Joseph William Vickery was brought back to Somerset for burial. He was laid to rest in Chard Cemetery.
Joseph and Elizabeth’s son Victor also played his part in the conflict.
Born in 1900, he was too young to enlist at the start of the war, but, by April 1918, he had joined the Scots Guards as a Private. There is no evidence of him serving overseas, and his service seems to have passed uneventfully. He was demobbed in February 1919, and returned to Somerset to continue his work as a furnaceman.
Bert Burridge was born in the spring of 1893, one of nine children to Charles and Elizabeth. Charles was a journeyman shoemaker from Crediton in Devon, and this is where Bert was born. By the time of the 1901 census, however, the family had moved south to Newton Abbot.
When Bert left school, he found work as a carriage cleaner for the railways; he soon moved out, and boarded with a family in Kingsbridge, in the south of the county.
War was coming to England’s shores, however, and Bert was keen to play his part. He enlisted in the 4th Battalion of the King’s Royal Rifle Corps as a Rifleman on 16th January 1912. His service records show that he stood 5ft 4ins (1.63m) tall, and weighed 121lbs (55kg). He had a fresh complexion, grey eyes, dark brown hair, and a tattoo on right wrist of two crossed hands.
When war broke out, Rifleman Burridge was sent to France and was caught up in the fighting early on. After three months at the front, during the winter of 1914, he contracted frostbite, and was medically evacuated back to England. He was admitted to the 2nd Eastern General Hospital in Brighton, but died of injuries on 9th February 1915. He was just 22 years of age.
Bert Burridge’s body was brought back to Devon for burial. He was laid to rest in the graveyard of St Mary’s Church in Wolborough, on the outskirts of Newton Abbot.
Bert’s headstone also includes a commemoration to his older brother, Frank. Seven years older than Bert, he had enlisted in the Devonshire Regiment as a Bugler when quite young. He passed away in the autumn of 1906, aged just 20, but further details are unclear.
William George Syms was born in in the spring of 1889, the oldest of two children to George and Rose Symes (both spellings are recorded). George was a postman from Devon, and the family were born and raised in Highweek, Newton Abbot.
When William left school, he followed in his father’s footsteps becoming a postman in his home town. Life was not without its ups and downs, however, and the 1911 census record him as an inpatient, convalescing from an unknown illness in Exmouth.
In the summer of 1913, William married Amelia Oliver, a gardener’s daughter, who also from Highweek.

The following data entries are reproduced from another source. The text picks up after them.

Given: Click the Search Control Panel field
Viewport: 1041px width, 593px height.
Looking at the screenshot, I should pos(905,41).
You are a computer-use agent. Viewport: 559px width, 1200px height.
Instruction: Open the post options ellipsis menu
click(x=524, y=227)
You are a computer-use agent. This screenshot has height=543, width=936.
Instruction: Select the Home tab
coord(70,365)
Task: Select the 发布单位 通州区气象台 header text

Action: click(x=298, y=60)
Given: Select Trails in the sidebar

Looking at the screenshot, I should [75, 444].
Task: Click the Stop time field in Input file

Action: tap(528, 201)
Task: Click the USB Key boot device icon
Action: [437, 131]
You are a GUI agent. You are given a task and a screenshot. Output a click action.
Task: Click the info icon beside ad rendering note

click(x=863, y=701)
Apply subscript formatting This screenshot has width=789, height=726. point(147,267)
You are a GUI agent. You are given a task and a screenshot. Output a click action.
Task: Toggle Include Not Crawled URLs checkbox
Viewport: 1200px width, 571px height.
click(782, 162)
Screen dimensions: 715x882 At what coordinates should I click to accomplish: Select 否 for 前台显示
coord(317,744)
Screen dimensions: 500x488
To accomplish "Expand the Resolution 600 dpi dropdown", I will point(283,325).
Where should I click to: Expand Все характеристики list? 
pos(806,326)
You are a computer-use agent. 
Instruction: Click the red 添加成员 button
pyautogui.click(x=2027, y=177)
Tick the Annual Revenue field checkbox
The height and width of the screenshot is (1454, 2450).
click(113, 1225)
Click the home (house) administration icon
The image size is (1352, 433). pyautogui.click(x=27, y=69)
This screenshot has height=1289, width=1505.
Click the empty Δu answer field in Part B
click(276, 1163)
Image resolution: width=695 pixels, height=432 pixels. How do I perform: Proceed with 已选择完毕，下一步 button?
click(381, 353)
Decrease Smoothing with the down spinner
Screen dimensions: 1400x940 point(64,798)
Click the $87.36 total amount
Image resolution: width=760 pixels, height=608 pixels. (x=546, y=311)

When war broke out William was eager to play his part, and enlisted in the early months of the conflict, alongside a number of his colleagues. He joined the Royal Engineers, and was assigned to the 1st (Wessex) Division Signal Company. He was sent to France on 22nd December 1914 and was involved on the Front Line from early on.
By the spring of 1915, he was fighting at Ypres, and was badly injured, fracturing both legs and suffering from the effects of being gassed. Serjeant Syms – as he was by then ranked – was medically evacuated to England for treatment. He was admitted to the Auxiliary Military Hospital in Manchester, but died of his injuries on 12th May 1915. He was just 26 years old.
William George Syms’ body was brought back to Devon for burial. He was laid to rest in the graveyard of All Saints Church in his home town of Highweek. Tragically, he was never to see his son, also called William, who had been born just two months before.